What the task asks —
What is needed here is an exact copy of all the records below.

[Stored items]
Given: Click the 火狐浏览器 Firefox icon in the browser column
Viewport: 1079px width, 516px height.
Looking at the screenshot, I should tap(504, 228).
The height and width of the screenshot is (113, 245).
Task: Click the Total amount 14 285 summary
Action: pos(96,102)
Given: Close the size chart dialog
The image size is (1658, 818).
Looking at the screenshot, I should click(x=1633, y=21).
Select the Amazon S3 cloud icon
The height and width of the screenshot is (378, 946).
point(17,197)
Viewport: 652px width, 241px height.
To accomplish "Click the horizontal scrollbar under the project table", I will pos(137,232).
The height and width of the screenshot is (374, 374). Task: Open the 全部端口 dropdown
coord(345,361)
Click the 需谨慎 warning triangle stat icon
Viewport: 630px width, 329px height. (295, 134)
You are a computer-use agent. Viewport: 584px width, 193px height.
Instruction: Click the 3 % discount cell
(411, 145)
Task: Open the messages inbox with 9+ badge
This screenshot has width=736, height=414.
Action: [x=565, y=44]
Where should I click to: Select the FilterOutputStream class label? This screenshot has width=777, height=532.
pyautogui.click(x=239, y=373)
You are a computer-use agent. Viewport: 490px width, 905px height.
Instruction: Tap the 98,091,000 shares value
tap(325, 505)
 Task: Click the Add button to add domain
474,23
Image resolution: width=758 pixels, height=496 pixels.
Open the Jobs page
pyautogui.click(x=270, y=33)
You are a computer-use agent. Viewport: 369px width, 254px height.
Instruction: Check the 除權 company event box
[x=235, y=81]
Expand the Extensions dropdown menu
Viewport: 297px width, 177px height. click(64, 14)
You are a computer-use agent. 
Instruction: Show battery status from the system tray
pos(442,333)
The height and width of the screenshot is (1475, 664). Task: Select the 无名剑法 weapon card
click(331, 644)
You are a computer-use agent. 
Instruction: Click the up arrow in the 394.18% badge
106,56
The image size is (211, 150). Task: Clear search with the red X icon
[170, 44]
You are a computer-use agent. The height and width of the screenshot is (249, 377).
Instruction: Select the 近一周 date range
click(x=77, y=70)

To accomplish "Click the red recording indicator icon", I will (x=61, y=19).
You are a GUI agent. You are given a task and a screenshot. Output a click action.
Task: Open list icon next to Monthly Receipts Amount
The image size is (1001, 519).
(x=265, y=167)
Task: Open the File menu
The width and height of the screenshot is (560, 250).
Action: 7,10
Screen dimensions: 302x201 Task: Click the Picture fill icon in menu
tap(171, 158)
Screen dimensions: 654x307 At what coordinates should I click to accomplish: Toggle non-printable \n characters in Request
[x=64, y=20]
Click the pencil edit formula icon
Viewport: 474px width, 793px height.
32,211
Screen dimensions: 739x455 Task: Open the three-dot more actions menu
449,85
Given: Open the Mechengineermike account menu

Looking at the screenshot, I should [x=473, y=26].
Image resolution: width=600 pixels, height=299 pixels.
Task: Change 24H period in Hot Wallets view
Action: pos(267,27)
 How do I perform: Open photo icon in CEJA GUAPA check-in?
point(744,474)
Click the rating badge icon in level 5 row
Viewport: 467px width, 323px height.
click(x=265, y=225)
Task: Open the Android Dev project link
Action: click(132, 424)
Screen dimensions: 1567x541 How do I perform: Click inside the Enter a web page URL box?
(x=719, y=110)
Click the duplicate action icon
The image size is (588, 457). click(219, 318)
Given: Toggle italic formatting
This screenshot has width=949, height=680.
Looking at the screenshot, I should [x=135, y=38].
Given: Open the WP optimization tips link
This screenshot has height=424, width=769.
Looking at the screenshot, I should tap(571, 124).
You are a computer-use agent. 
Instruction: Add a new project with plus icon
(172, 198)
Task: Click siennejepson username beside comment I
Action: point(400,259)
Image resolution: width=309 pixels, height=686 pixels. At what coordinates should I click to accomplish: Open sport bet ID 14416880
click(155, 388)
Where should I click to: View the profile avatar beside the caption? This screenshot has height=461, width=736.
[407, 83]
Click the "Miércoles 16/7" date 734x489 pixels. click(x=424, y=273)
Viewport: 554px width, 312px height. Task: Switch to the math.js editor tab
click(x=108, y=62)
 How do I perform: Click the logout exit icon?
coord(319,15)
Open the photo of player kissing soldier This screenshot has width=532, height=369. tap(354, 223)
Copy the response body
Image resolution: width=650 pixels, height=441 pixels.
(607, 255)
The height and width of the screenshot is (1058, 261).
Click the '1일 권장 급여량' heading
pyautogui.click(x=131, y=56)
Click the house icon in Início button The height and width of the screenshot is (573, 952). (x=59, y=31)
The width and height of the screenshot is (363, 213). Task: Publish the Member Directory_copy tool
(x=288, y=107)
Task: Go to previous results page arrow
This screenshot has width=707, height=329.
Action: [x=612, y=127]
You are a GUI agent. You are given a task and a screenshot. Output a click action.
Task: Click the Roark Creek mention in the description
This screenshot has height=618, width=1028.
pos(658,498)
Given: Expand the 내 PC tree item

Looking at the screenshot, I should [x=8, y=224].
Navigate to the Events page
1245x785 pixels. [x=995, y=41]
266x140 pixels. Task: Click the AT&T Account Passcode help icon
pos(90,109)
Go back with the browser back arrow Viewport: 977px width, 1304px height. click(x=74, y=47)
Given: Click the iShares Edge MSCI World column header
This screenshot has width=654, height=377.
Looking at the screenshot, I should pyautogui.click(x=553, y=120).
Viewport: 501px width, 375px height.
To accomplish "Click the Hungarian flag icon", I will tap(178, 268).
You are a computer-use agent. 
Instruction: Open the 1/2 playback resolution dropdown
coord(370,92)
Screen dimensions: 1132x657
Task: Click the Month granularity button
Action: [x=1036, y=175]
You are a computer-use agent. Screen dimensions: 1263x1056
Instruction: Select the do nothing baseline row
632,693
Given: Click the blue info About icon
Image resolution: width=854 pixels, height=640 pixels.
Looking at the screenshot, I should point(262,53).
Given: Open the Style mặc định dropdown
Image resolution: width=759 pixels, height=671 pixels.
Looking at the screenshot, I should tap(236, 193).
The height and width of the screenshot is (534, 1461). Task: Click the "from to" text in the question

Response to this task —
Given: Click the 火狐浏览器 Firefox icon in the browser column
Viewport: 1079px width, 516px height.
Looking at the screenshot, I should tap(504, 228).
The height and width of the screenshot is (113, 245).
Task: Click the Total amount 14 285 summary
Action: pos(96,102)
Given: Close the size chart dialog
The image size is (1658, 818).
Looking at the screenshot, I should click(x=1633, y=21).
Select the Amazon S3 cloud icon
The height and width of the screenshot is (378, 946).
point(17,197)
Viewport: 652px width, 241px height.
To accomplish "Click the horizontal scrollbar under the project table", I will pos(137,232).
The height and width of the screenshot is (374, 374). Task: Open the 全部端口 dropdown
coord(345,361)
Click the 需谨慎 warning triangle stat icon
Viewport: 630px width, 329px height. (295, 134)
You are a computer-use agent. Viewport: 584px width, 193px height.
Instruction: Click the 3 % discount cell
(411, 145)
Task: Open the messages inbox with 9+ badge
This screenshot has width=736, height=414.
Action: [x=565, y=44]
Where should I click to: Select the FilterOutputStream class label? This screenshot has width=777, height=532.
pyautogui.click(x=239, y=373)
You are a computer-use agent. Viewport: 490px width, 905px height.
Instruction: Tap the 98,091,000 shares value
tap(325, 505)
 Task: Click the Add button to add domain
474,23
Image resolution: width=758 pixels, height=496 pixels.
Open the Jobs page
pyautogui.click(x=270, y=33)
You are a computer-use agent. Viewport: 369px width, 254px height.
Instruction: Check the 除權 company event box
[x=235, y=81]
Expand the Extensions dropdown menu
Viewport: 297px width, 177px height. click(64, 14)
You are a computer-use agent. 
Instruction: Show battery status from the system tray
pos(442,333)
The height and width of the screenshot is (1475, 664). Task: Select the 无名剑法 weapon card
click(331, 644)
You are a computer-use agent. 
Instruction: Click the up arrow in the 394.18% badge
106,56
The image size is (211, 150). Task: Clear search with the red X icon
[170, 44]
You are a computer-use agent. The height and width of the screenshot is (249, 377).
Instruction: Select the 近一周 date range
click(x=77, y=70)

To accomplish "Click the red recording indicator icon", I will (x=61, y=19).
You are a GUI agent. You are given a task and a screenshot. Output a click action.
Task: Open list icon next to Monthly Receipts Amount
The image size is (1001, 519).
(x=265, y=167)
Task: Open the File menu
The width and height of the screenshot is (560, 250).
Action: 7,10
Screen dimensions: 302x201 Task: Click the Picture fill icon in menu
tap(171, 158)
Screen dimensions: 654x307 At what coordinates should I click to accomplish: Toggle non-printable \n characters in Request
[x=64, y=20]
Click the pencil edit formula icon
Viewport: 474px width, 793px height.
32,211
Screen dimensions: 739x455 Task: Open the three-dot more actions menu
449,85
Given: Open the Mechengineermike account menu

Looking at the screenshot, I should [x=473, y=26].
Image resolution: width=600 pixels, height=299 pixels.
Task: Change 24H period in Hot Wallets view
Action: pos(267,27)
 How do I perform: Open photo icon in CEJA GUAPA check-in?
point(744,474)
Click the rating badge icon in level 5 row
Viewport: 467px width, 323px height.
click(x=265, y=225)
Task: Open the Android Dev project link
Action: click(132, 424)
Screen dimensions: 1567x541 How do I perform: Click inside the Enter a web page URL box?
(x=719, y=110)
Click the duplicate action icon
The image size is (588, 457). click(219, 318)
Given: Toggle italic formatting
This screenshot has width=949, height=680.
Looking at the screenshot, I should [x=135, y=38].
Given: Open the WP optimization tips link
This screenshot has height=424, width=769.
Looking at the screenshot, I should tap(571, 124).
You are a computer-use agent. 
Instruction: Add a new project with plus icon
(172, 198)
Task: Click siennejepson username beside comment I
Action: point(400,259)
Image resolution: width=309 pixels, height=686 pixels. At what coordinates should I click to accomplish: Open sport bet ID 14416880
click(155, 388)
Where should I click to: View the profile avatar beside the caption? This screenshot has height=461, width=736.
[407, 83]
Click the "Miércoles 16/7" date 734x489 pixels. click(x=424, y=273)
Viewport: 554px width, 312px height. Task: Switch to the math.js editor tab
click(x=108, y=62)
 How do I perform: Click the logout exit icon?
coord(319,15)
Open the photo of player kissing soldier This screenshot has width=532, height=369. tap(354, 223)
Copy the response body
Image resolution: width=650 pixels, height=441 pixels.
(607, 255)
The height and width of the screenshot is (1058, 261).
Click the '1일 권장 급여량' heading
pyautogui.click(x=131, y=56)
Click the house icon in Início button The height and width of the screenshot is (573, 952). (x=59, y=31)
The width and height of the screenshot is (363, 213). Task: Publish the Member Directory_copy tool
(x=288, y=107)
Task: Go to previous results page arrow
This screenshot has width=707, height=329.
Action: [x=612, y=127]
You are a GUI agent. You are given a task and a screenshot. Output a click action.
Task: Click the Roark Creek mention in the description
This screenshot has height=618, width=1028.
pos(658,498)
Given: Expand the 내 PC tree item

Looking at the screenshot, I should [x=8, y=224].
Navigate to the Events page
1245x785 pixels. [x=995, y=41]
266x140 pixels. Task: Click the AT&T Account Passcode help icon
pos(90,109)
Go back with the browser back arrow Viewport: 977px width, 1304px height. click(x=74, y=47)
Given: Click the iShares Edge MSCI World column header
This screenshot has width=654, height=377.
Looking at the screenshot, I should pyautogui.click(x=553, y=120).
Viewport: 501px width, 375px height.
To accomplish "Click the Hungarian flag icon", I will tap(178, 268).
You are a computer-use agent. 
Instruction: Open the 1/2 playback resolution dropdown
coord(370,92)
Screen dimensions: 1132x657
Task: Click the Month granularity button
Action: [x=1036, y=175]
You are a computer-use agent. Screen dimensions: 1263x1056
Instruction: Select the do nothing baseline row
632,693
Given: Click the blue info About icon
Image resolution: width=854 pixels, height=640 pixels.
Looking at the screenshot, I should point(262,53).
Given: Open the Style mặc định dropdown
Image resolution: width=759 pixels, height=671 pixels.
Looking at the screenshot, I should tap(236, 193).
The height and width of the screenshot is (534, 1461). Task: Click the "from to" text in the question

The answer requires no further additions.